> _Directions for this task_
Could you restate word for word every line from the one containing "You are a GUI" to the end of the data below, pictures excluded?

▶

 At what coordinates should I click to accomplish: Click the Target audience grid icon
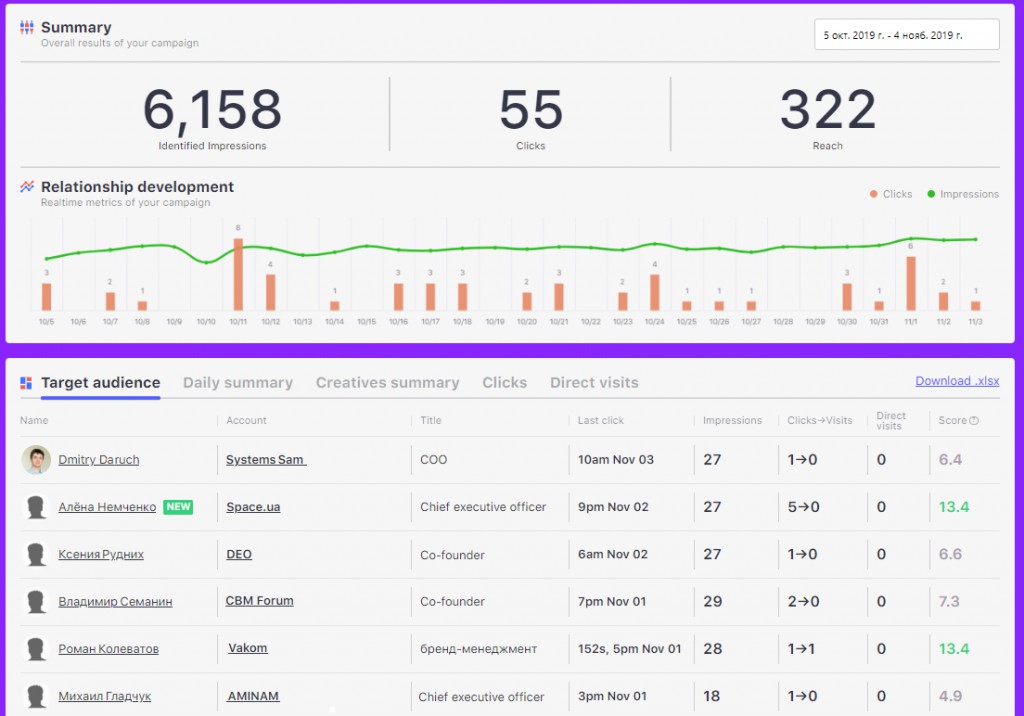26,383
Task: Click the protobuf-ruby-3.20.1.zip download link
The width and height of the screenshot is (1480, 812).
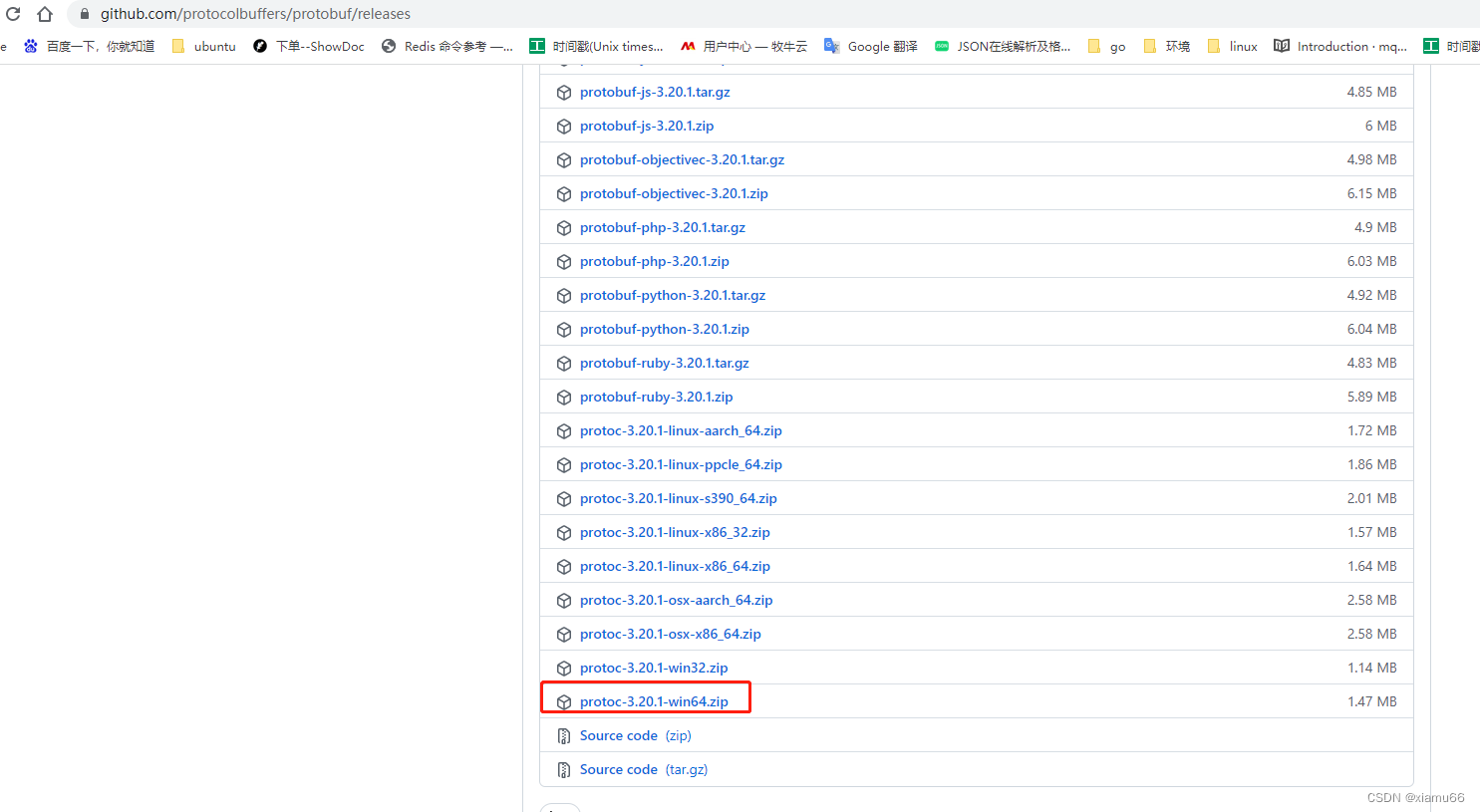Action: 656,397
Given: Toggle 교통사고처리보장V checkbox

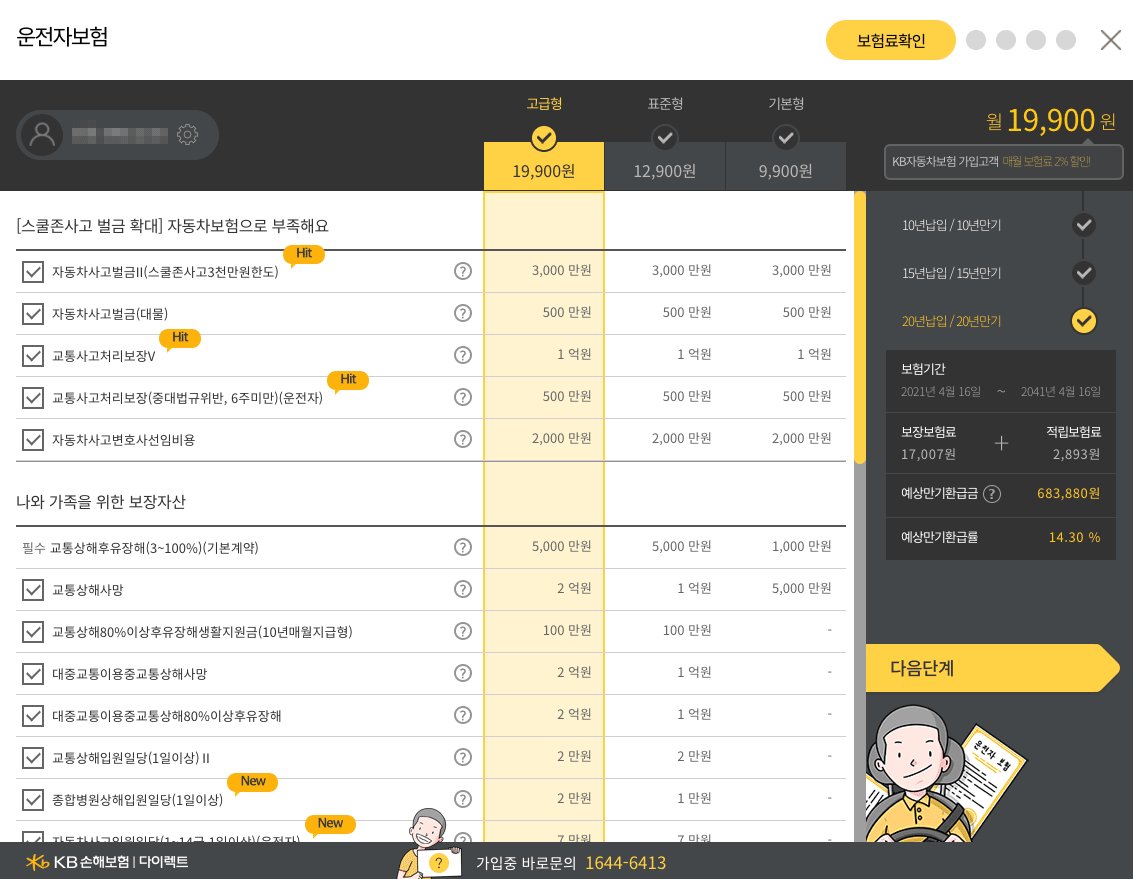Looking at the screenshot, I should 33,356.
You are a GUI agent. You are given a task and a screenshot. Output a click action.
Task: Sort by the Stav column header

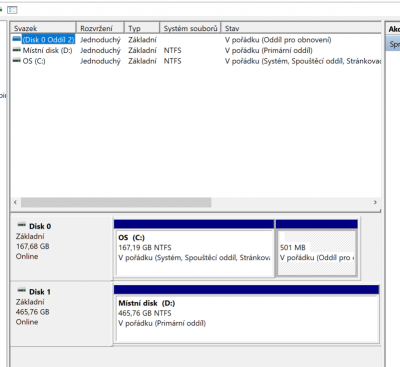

◀

> _Exercise response_
You are a GUI agent. You are given a task and a screenshot. Output a click action.
Task: Sort by the Stav column header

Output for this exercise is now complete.